Their findings show that specific gut bacteria and chemical compounds, known as metabolites, are closely linked to each disease. This raises the possibility of diagnosing these conditions earlier and with less invasive methods. Some of these markers may even signal risk across multiple diseases.
AI Reveals Shared Gut Biomarkers Across Diseases
To uncover these patterns, researchers used advanced machine learning and AI-based tools to analyze microbiome and metabolome data from patients with GC, CRC, and IBD. By comparing data across diseases, they discovered that models trained on one condition could often predict markers for another. For example, models based on GC data were able to identify IBD biomarkers, while CRC models could accurately predict GC-related markers.
The research was carried out by teams from the University of Birmingham Dubai (Part of Health Data Science MSc Programme), University of Birmingham, Birmingham, UK, and University Hospitals Birmingham NHS Foundation Trust. Their results were published in Journal of Translational Medicine.
Lead co-author Dr. Animesh Acharjee from the University of Birmingham explained: “Current diagnostic methods like endoscopy and biopsies are effective but can be invasive, expensive, and sometimes miss diseases at early stages.

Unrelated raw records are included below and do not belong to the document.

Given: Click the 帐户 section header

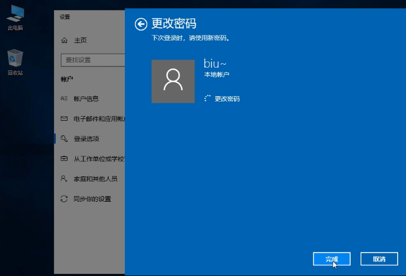Looking at the screenshot, I should (66, 79).
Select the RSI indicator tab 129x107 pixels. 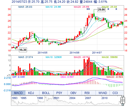pyautogui.click(x=87, y=93)
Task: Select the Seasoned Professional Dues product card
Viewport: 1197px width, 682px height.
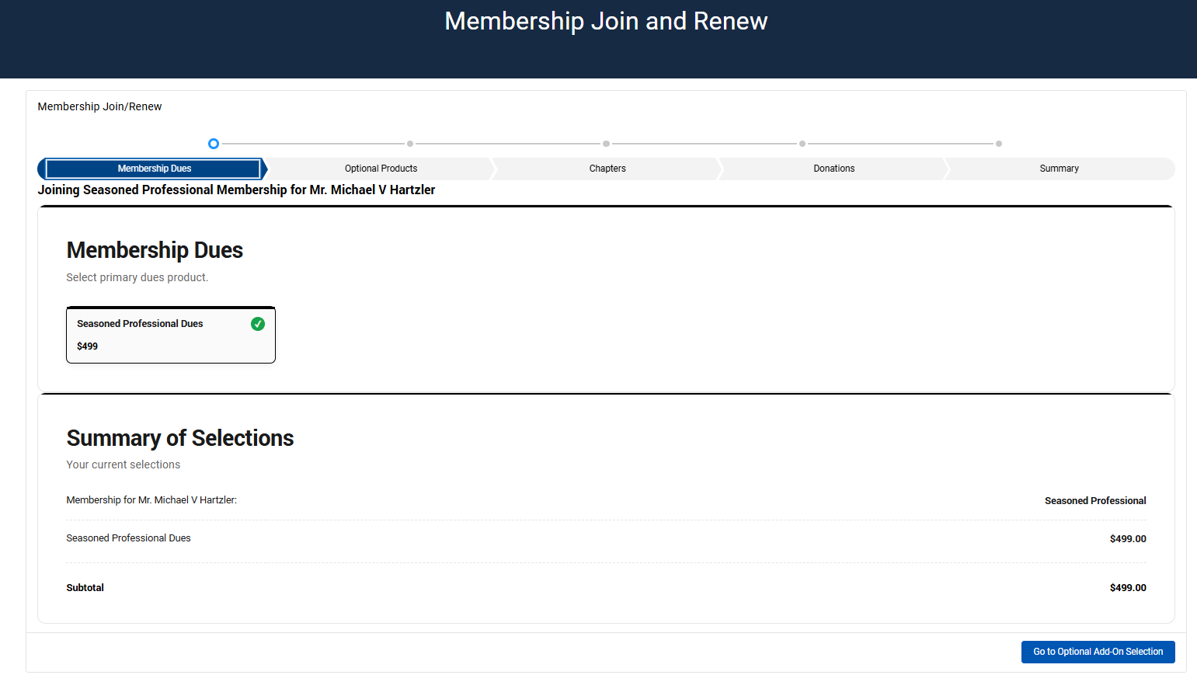Action: point(171,335)
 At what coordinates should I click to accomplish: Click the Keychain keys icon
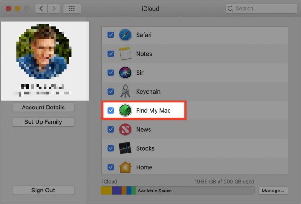tap(125, 92)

“Our analysis offers a better understanding of the underlying mechanisms driving disease progression and identifies key biomarkers for targeted therapies. These biomarkers could help identify diseases earlier and more accurately, leading to better, more personalised treatment.”
Disease-Specific and Overlapping Gut Signatures
The study also highlighted distinct microbial and metabolic patterns for each disease, along with important overlaps.
In GC, bacteria from the Firmicutes, Bacteroidetes, and Actinobacteria groups were commonly found. Researchers also observed changes in metabolites such as dihydrouracil and taurine. Some of these markers were also linked to IBD, pointing to shared biological features. However, while they were useful for identifying IBD, they were less effective for detecting CRC.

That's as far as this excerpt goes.